▶ [Extracted material]
____________
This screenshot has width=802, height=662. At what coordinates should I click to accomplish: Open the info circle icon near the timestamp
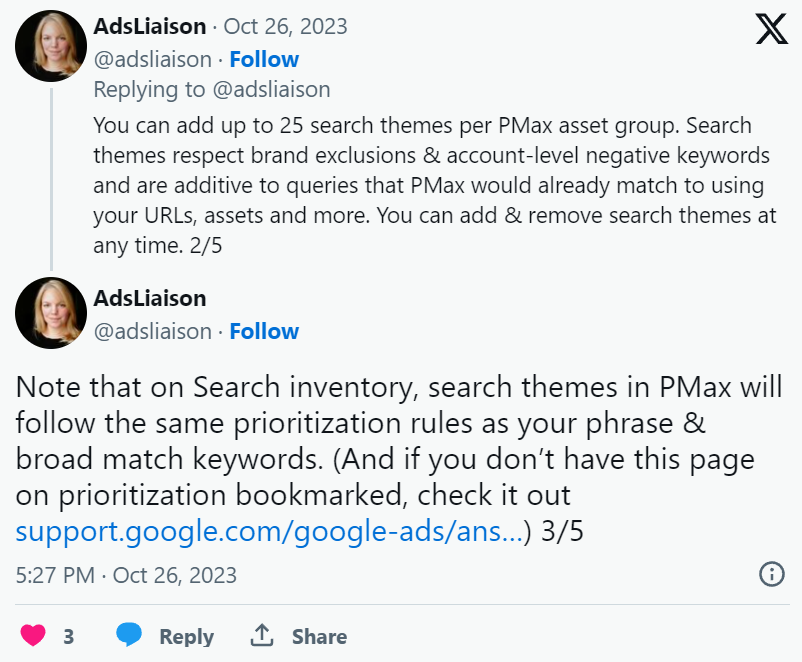point(770,574)
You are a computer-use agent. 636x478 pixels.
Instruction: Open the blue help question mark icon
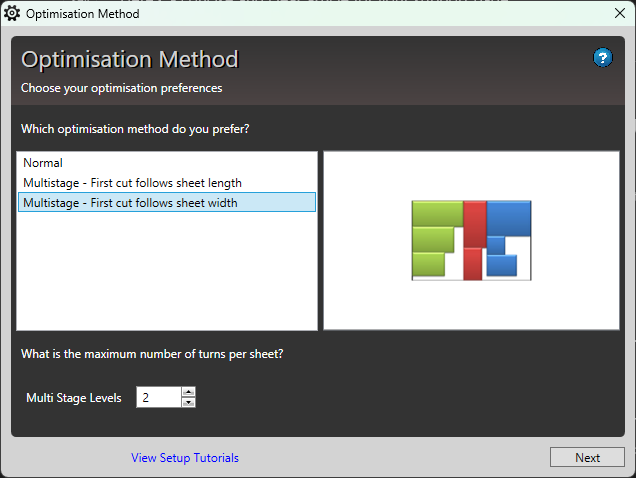602,58
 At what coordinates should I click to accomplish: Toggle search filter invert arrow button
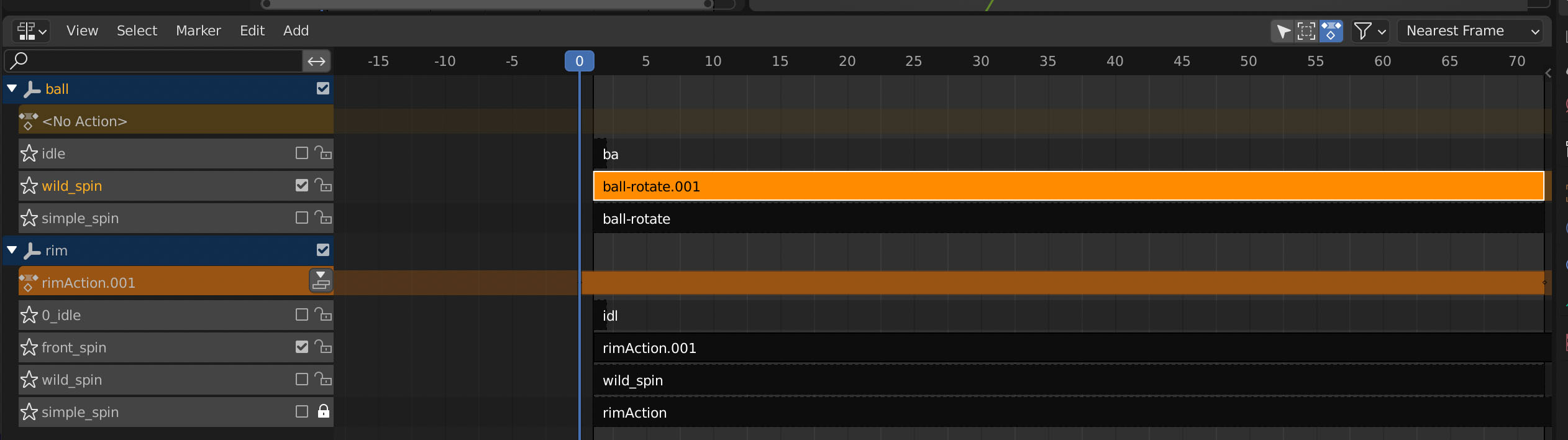(316, 61)
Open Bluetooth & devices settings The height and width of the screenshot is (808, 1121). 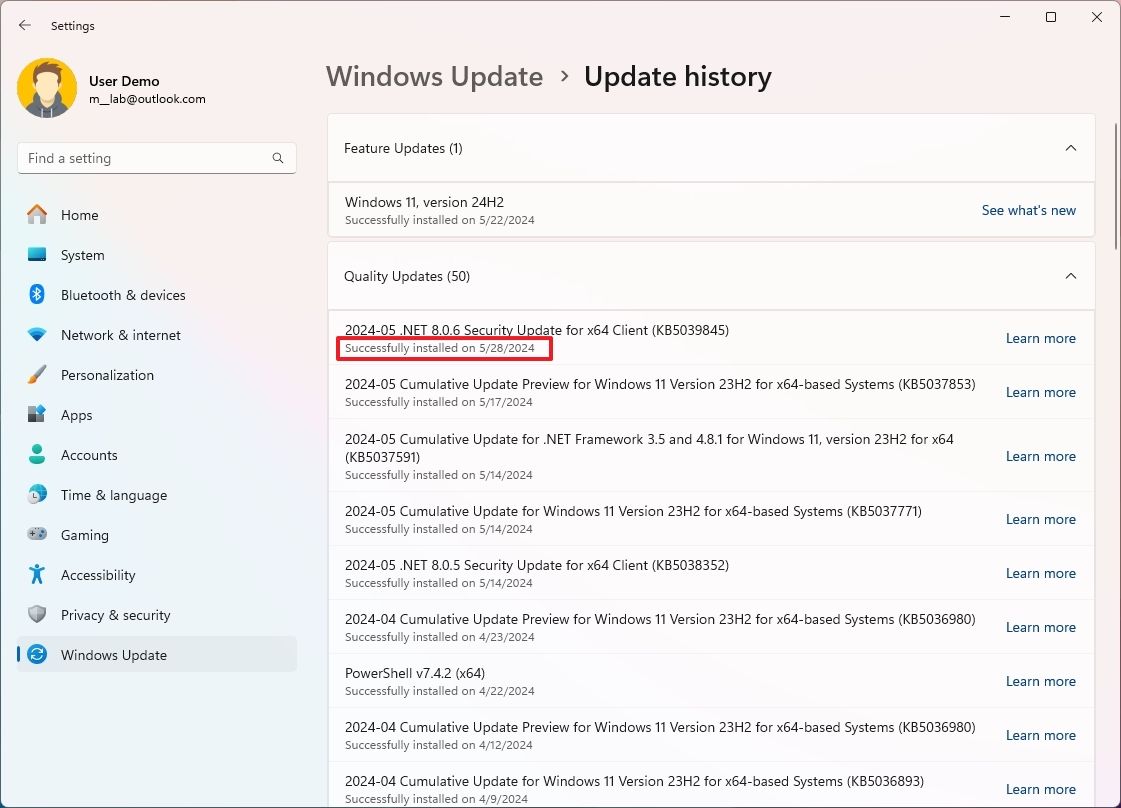(122, 295)

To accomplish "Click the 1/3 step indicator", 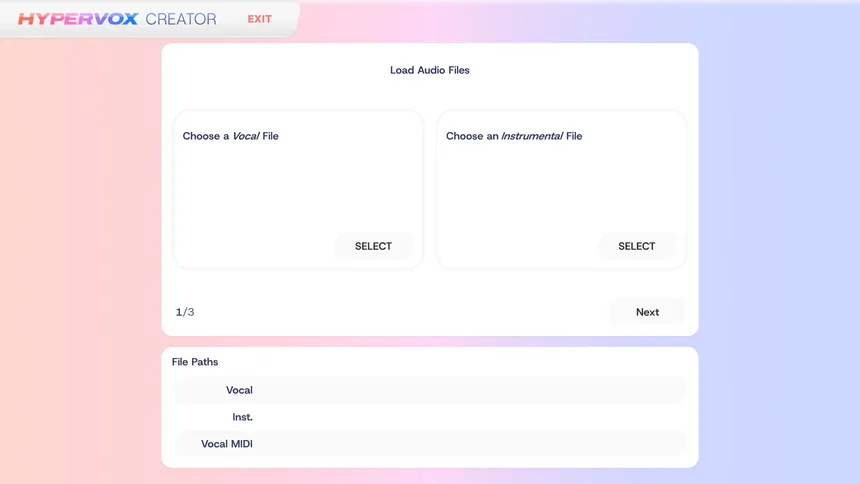I will (x=185, y=312).
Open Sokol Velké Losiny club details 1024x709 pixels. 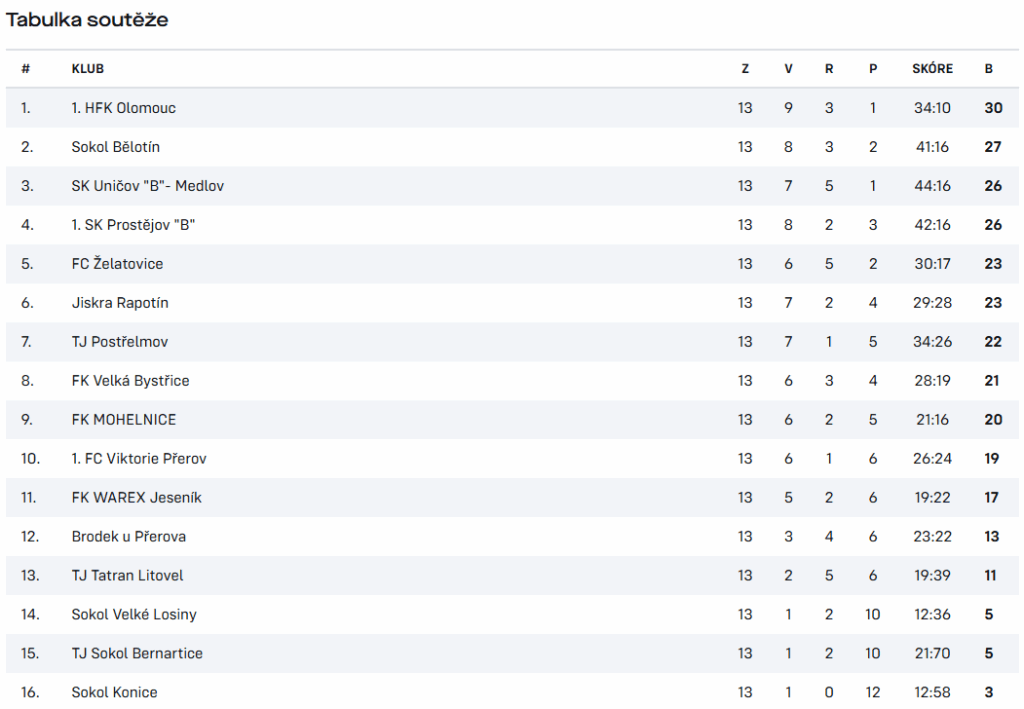(134, 614)
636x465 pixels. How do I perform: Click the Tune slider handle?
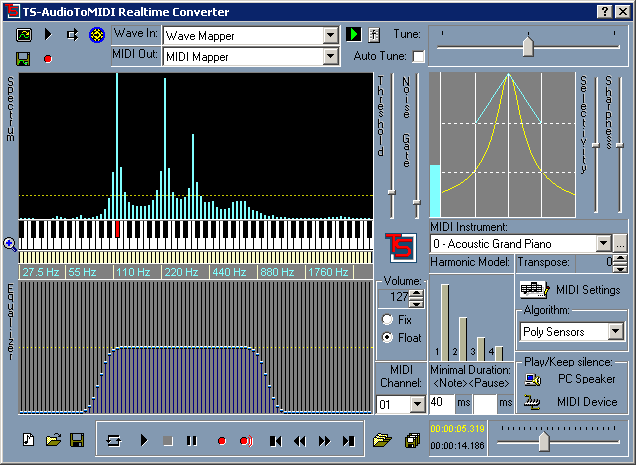coord(528,45)
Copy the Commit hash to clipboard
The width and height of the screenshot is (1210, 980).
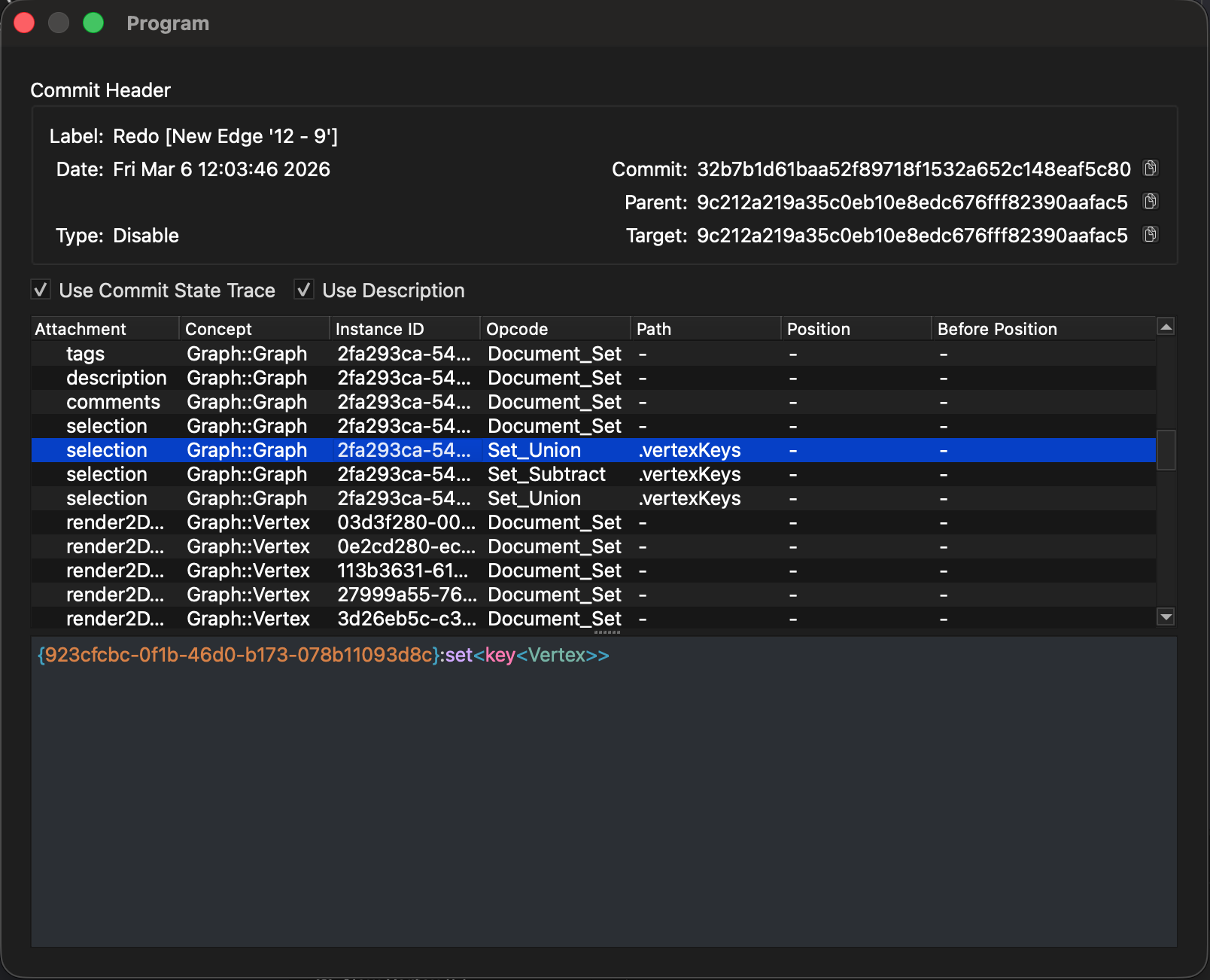point(1150,169)
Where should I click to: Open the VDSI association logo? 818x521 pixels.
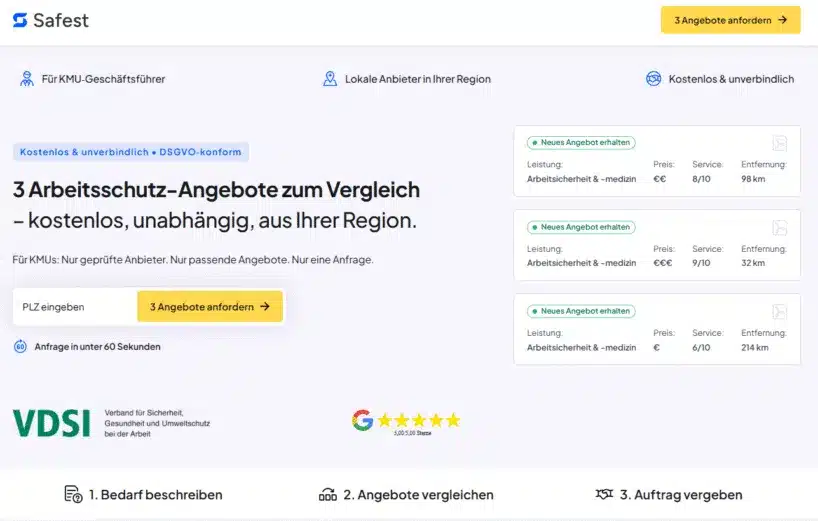(51, 422)
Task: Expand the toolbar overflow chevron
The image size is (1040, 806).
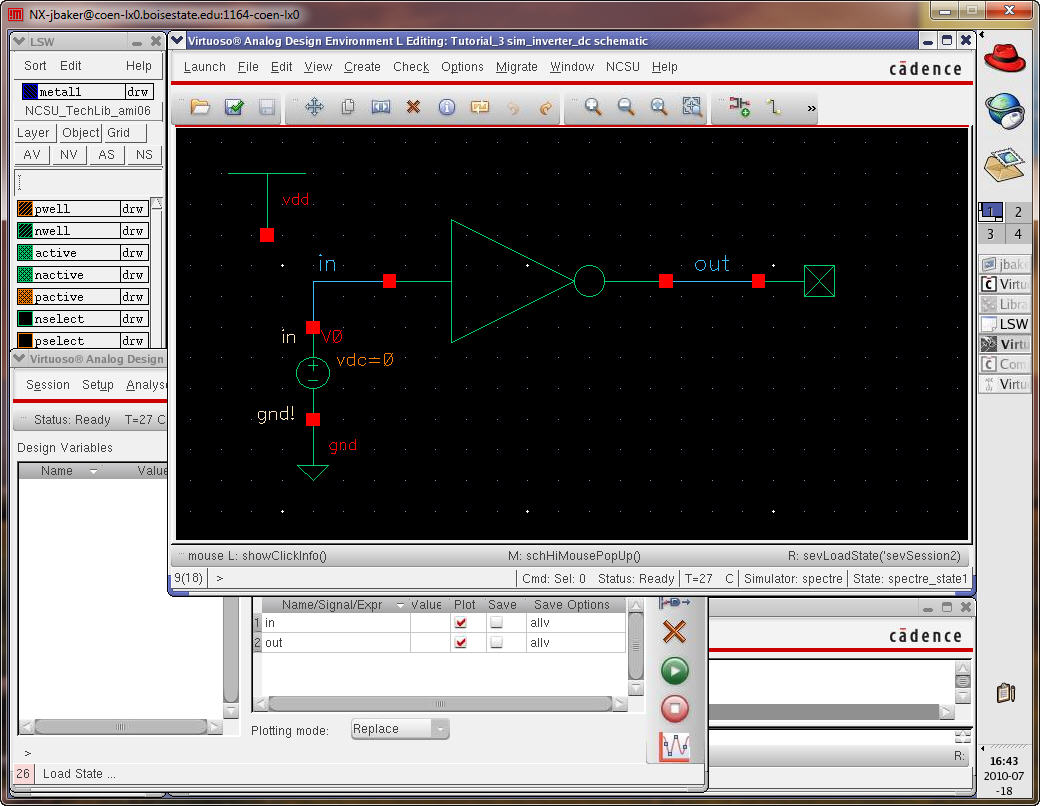Action: 811,108
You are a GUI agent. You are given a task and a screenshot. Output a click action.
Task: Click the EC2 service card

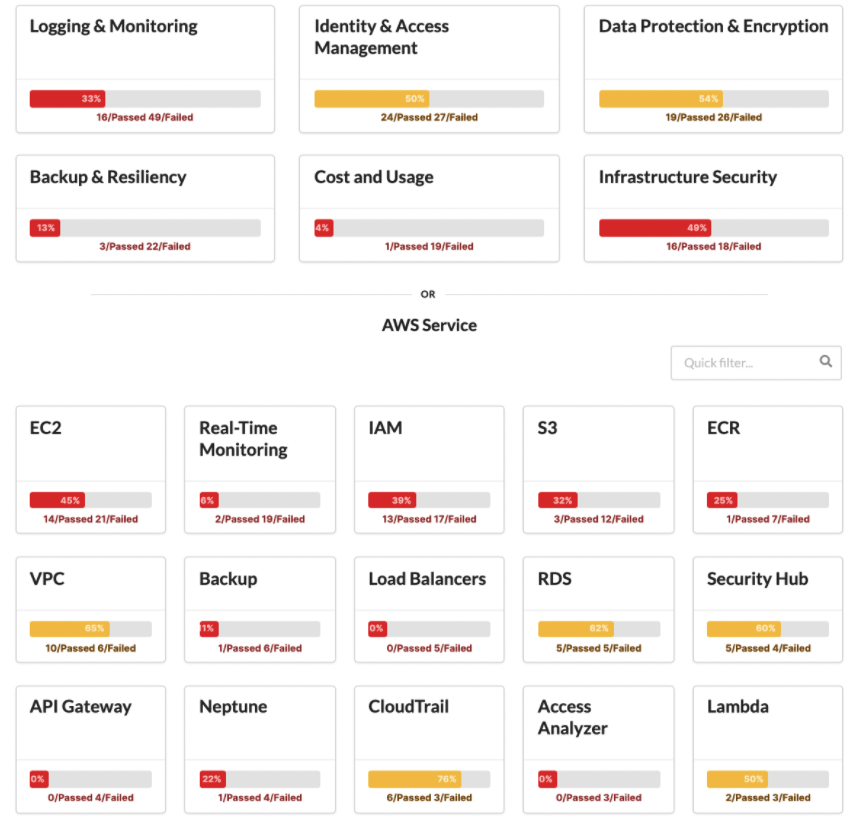click(91, 469)
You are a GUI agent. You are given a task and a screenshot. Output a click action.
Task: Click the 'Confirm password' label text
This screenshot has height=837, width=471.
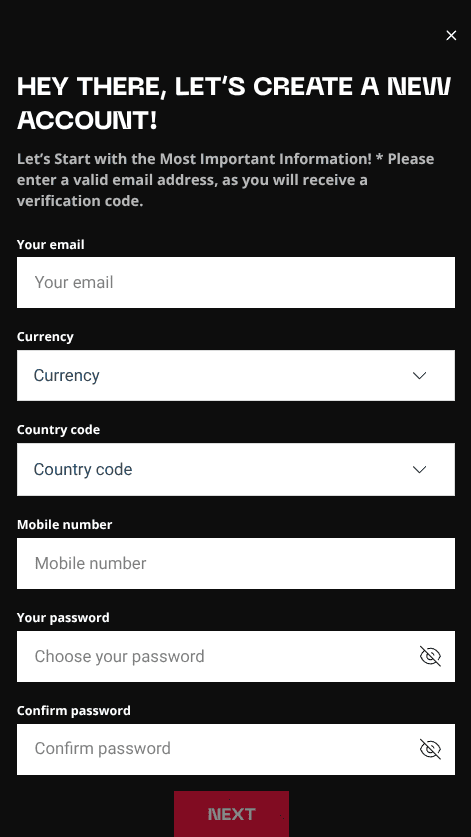click(74, 710)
____________
▶ [Task objective] The line containing "Where should I" and every line after it, through the end of the data, are to be output exactly. Omit the pictures.

▶ [Your response]
Where should I click to: Open the VDSI association logo? 818x521 pixels.
(51, 422)
Task: Expand the toolbar overflow chevron
The image size is (1040, 806).
Action: 811,108
You are a GUI agent. You are given a task and a screenshot. Output a click action.
Task: Click the EC2 service card

click(91, 469)
You are a GUI agent. You are given a task and a screenshot. Output a click action.
Task: Click the 'Confirm password' label text
This screenshot has height=837, width=471.
click(74, 710)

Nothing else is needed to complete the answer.